===== RECORDS TO PROCESS =====

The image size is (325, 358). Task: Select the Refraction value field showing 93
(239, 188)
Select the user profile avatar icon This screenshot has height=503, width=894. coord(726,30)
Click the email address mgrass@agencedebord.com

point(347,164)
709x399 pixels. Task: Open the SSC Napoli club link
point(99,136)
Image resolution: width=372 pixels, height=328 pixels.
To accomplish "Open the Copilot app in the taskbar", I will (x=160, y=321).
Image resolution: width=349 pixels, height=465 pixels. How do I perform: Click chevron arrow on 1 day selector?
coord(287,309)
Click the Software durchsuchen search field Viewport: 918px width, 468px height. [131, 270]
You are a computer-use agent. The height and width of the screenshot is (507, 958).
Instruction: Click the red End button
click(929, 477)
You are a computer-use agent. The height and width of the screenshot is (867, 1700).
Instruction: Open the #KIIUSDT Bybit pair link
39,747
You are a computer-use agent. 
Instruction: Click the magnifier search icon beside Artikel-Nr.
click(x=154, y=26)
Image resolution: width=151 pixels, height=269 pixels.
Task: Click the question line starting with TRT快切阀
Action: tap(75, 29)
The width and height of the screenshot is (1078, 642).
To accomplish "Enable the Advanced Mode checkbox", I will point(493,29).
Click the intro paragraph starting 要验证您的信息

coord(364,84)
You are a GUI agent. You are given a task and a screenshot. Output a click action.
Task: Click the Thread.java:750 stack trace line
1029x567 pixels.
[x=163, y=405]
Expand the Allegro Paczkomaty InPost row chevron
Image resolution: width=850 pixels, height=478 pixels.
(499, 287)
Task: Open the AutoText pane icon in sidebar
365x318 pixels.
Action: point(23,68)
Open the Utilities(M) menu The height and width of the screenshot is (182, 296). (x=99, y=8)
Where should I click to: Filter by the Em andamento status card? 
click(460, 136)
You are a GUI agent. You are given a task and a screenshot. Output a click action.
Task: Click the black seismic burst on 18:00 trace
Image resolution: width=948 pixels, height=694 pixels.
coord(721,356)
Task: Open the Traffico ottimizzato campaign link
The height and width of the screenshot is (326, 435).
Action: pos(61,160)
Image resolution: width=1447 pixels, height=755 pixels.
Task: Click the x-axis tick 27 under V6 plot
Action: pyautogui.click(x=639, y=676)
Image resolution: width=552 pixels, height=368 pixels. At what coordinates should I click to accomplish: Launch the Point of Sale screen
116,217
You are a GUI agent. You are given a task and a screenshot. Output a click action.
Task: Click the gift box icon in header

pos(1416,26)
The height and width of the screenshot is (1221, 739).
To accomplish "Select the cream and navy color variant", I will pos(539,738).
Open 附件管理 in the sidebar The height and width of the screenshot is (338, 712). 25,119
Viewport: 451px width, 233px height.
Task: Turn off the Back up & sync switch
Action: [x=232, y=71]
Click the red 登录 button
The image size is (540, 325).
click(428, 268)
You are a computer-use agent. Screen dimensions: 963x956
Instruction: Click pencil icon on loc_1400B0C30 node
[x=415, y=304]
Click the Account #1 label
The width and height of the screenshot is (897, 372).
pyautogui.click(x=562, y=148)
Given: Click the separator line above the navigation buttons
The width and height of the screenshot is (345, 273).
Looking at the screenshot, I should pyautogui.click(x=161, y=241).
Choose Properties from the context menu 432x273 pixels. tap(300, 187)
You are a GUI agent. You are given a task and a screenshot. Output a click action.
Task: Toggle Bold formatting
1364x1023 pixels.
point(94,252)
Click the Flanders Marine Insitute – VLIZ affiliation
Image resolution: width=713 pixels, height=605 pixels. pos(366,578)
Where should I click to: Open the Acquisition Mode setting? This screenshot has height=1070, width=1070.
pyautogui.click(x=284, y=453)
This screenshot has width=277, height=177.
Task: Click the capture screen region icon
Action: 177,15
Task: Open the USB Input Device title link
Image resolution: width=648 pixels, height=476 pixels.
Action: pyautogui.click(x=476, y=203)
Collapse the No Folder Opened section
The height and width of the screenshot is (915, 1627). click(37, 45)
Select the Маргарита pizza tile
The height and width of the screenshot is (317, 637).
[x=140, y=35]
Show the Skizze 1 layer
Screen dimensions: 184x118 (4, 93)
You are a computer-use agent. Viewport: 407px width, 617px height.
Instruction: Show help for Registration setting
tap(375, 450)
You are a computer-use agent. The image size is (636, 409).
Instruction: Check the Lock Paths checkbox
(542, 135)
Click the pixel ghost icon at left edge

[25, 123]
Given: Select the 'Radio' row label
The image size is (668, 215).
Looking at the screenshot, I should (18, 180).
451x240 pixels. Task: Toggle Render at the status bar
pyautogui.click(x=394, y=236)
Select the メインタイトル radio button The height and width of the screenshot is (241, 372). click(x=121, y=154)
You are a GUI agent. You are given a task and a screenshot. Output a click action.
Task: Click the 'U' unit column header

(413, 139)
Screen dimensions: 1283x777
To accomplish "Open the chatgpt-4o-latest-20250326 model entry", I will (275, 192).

=====

**TASK REQUIREMENTS**
Starting with the line containing "Screen dimensions: 1283x777" and going on through the end of the records, write those lines out again, swapping "model entry" for "model row" and leaving everything else as it is.

**FULL ANSWER**
Screen dimensions: 1283x777
To accomplish "Open the chatgpt-4o-latest-20250326 model row", I will (275, 192).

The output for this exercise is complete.